What is required:
Exact transcription of the records is required.

Entries shown:
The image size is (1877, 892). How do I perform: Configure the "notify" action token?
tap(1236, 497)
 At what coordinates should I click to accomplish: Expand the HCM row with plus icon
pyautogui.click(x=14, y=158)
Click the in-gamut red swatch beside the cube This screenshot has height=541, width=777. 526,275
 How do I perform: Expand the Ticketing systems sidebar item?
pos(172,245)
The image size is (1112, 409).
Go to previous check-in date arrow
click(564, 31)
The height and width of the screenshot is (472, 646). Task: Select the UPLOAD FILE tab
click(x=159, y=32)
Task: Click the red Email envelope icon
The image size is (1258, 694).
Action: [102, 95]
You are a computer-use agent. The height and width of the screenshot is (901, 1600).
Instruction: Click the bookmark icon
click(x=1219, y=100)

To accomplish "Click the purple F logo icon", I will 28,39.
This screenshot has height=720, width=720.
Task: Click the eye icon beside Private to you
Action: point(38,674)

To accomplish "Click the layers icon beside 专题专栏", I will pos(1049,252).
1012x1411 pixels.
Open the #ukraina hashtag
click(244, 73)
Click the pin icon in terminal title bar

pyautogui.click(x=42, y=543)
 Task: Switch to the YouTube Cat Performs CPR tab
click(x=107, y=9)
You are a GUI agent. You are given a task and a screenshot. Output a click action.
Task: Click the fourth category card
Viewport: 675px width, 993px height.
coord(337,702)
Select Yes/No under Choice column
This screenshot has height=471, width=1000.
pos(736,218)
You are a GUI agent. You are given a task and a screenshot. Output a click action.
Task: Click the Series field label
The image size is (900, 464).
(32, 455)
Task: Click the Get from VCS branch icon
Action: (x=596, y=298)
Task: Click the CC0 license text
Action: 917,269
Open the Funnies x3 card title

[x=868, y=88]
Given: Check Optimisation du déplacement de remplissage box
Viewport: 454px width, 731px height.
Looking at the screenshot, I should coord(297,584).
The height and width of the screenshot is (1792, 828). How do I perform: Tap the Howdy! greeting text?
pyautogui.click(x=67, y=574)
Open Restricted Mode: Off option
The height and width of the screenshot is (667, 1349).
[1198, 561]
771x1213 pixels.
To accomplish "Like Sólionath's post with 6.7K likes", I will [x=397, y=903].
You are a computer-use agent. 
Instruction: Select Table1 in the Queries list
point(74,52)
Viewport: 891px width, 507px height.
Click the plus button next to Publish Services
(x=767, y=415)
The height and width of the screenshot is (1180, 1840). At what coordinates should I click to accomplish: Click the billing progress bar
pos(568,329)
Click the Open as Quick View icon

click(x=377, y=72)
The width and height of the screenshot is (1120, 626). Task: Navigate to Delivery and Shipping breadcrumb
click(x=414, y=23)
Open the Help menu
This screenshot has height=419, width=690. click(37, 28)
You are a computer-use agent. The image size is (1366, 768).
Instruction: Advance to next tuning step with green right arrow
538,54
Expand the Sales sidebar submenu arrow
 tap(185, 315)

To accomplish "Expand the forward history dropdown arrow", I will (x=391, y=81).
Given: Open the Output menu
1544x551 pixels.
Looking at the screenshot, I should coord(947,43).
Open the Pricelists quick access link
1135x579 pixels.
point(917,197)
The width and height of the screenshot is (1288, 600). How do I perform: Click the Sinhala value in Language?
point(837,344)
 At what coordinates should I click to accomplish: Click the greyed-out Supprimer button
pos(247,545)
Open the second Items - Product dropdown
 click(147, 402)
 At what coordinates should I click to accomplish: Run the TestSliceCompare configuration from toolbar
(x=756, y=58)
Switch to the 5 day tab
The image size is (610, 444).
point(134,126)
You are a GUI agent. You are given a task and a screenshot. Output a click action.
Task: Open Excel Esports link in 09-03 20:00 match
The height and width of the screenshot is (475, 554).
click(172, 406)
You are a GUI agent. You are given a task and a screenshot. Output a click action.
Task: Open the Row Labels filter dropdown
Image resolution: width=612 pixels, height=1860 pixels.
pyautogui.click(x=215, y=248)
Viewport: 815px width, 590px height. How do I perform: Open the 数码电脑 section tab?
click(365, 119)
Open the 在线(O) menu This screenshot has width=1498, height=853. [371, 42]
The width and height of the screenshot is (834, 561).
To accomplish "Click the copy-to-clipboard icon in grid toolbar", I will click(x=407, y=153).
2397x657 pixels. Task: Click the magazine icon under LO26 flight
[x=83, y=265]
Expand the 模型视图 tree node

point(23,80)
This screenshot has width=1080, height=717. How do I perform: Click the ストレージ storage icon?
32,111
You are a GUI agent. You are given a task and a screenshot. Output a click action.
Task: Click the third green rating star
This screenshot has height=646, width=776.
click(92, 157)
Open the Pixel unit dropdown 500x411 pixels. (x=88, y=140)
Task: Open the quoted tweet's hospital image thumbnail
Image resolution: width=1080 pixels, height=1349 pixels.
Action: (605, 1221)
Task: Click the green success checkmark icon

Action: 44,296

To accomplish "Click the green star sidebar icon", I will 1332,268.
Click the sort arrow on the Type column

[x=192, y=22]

Solution to this exercise:
The image size is (1877, 892). How do I perform: Configure the "notify" action token?
tap(1236, 497)
 At what coordinates should I click to accomplish: Expand the HCM row with plus icon
pyautogui.click(x=14, y=158)
Click the in-gamut red swatch beside the cube This screenshot has height=541, width=777. 526,275
 How do I perform: Expand the Ticketing systems sidebar item?
pos(172,245)
The image size is (1112, 409).
Go to previous check-in date arrow
click(564, 31)
The height and width of the screenshot is (472, 646). Task: Select the UPLOAD FILE tab
click(x=159, y=32)
Task: Click the red Email envelope icon
The image size is (1258, 694).
Action: [102, 95]
You are a computer-use agent. The height and width of the screenshot is (901, 1600).
Instruction: Click the bookmark icon
click(x=1219, y=100)

To accomplish "Click the purple F logo icon", I will 28,39.
This screenshot has height=720, width=720.
Task: Click the eye icon beside Private to you
Action: point(38,674)

To accomplish "Click the layers icon beside 专题专栏", I will pos(1049,252).
1012x1411 pixels.
Open the #ukraina hashtag
click(244, 73)
Click the pin icon in terminal title bar

pyautogui.click(x=42, y=543)
 Task: Switch to the YouTube Cat Performs CPR tab
click(x=107, y=9)
You are a GUI agent. You are given a task and a screenshot. Output a click action.
Task: Click the fourth category card
Viewport: 675px width, 993px height.
coord(337,702)
Select Yes/No under Choice column
This screenshot has height=471, width=1000.
pos(736,218)
You are a GUI agent. You are given a task and a screenshot. Output a click action.
Task: Click the Series field label
The image size is (900, 464).
(32, 455)
Task: Click the Get from VCS branch icon
Action: (x=596, y=298)
Task: Click the CC0 license text
Action: 917,269
Open the Funnies x3 card title

[x=868, y=88]
Given: Check Optimisation du déplacement de remplissage box
Viewport: 454px width, 731px height.
Looking at the screenshot, I should coord(297,584).
The height and width of the screenshot is (1792, 828). How do I perform: Tap the Howdy! greeting text?
pyautogui.click(x=67, y=574)
Open Restricted Mode: Off option
The height and width of the screenshot is (667, 1349).
[1198, 561]
771x1213 pixels.
To accomplish "Like Sólionath's post with 6.7K likes", I will [x=397, y=903].
You are a computer-use agent. 
Instruction: Select Table1 in the Queries list
point(74,52)
Viewport: 891px width, 507px height.
Click the plus button next to Publish Services
(x=767, y=415)
The height and width of the screenshot is (1180, 1840). At what coordinates should I click to accomplish: Click the billing progress bar
pos(568,329)
Click the Open as Quick View icon

click(x=377, y=72)
The width and height of the screenshot is (1120, 626). Task: Navigate to Delivery and Shipping breadcrumb
click(x=414, y=23)
Open the Help menu
This screenshot has height=419, width=690. click(37, 28)
You are a computer-use agent. The image size is (1366, 768).
Instruction: Advance to next tuning step with green right arrow
538,54
Expand the Sales sidebar submenu arrow
 tap(185, 315)

To accomplish "Expand the forward history dropdown arrow", I will (x=391, y=81).
Given: Open the Output menu
1544x551 pixels.
Looking at the screenshot, I should coord(947,43).
Open the Pricelists quick access link
1135x579 pixels.
point(917,197)
The width and height of the screenshot is (1288, 600). How do I perform: Click the Sinhala value in Language?
point(837,344)
 At what coordinates should I click to accomplish: Click the greyed-out Supprimer button
pos(247,545)
Open the second Items - Product dropdown
 click(147, 402)
 At what coordinates should I click to accomplish: Run the TestSliceCompare configuration from toolbar
(x=756, y=58)
Switch to the 5 day tab
The image size is (610, 444).
point(134,126)
You are a GUI agent. You are given a task and a screenshot. Output a click action.
Task: Open Excel Esports link in 09-03 20:00 match
The height and width of the screenshot is (475, 554).
click(172, 406)
You are a GUI agent. You are given a task and a screenshot. Output a click action.
Task: Open the Row Labels filter dropdown
Image resolution: width=612 pixels, height=1860 pixels.
pyautogui.click(x=215, y=248)
Viewport: 815px width, 590px height. How do I perform: Open the 数码电脑 section tab?
click(365, 119)
Open the 在线(O) menu This screenshot has width=1498, height=853. [371, 42]
The width and height of the screenshot is (834, 561).
To accomplish "Click the copy-to-clipboard icon in grid toolbar", I will click(x=407, y=153).
2397x657 pixels. Task: Click the magazine icon under LO26 flight
[x=83, y=265]
Expand the 模型视图 tree node

point(23,80)
This screenshot has width=1080, height=717. How do I perform: Click the ストレージ storage icon?
32,111
You are a GUI agent. You are given a task and a screenshot. Output a click action.
Task: Click the third green rating star
This screenshot has height=646, width=776.
click(92, 157)
Open the Pixel unit dropdown 500x411 pixels. (x=88, y=140)
Task: Open the quoted tweet's hospital image thumbnail
Image resolution: width=1080 pixels, height=1349 pixels.
Action: (605, 1221)
Task: Click the green success checkmark icon

Action: 44,296

To accomplish "Click the green star sidebar icon", I will 1332,268.
Click the sort arrow on the Type column

[x=192, y=22]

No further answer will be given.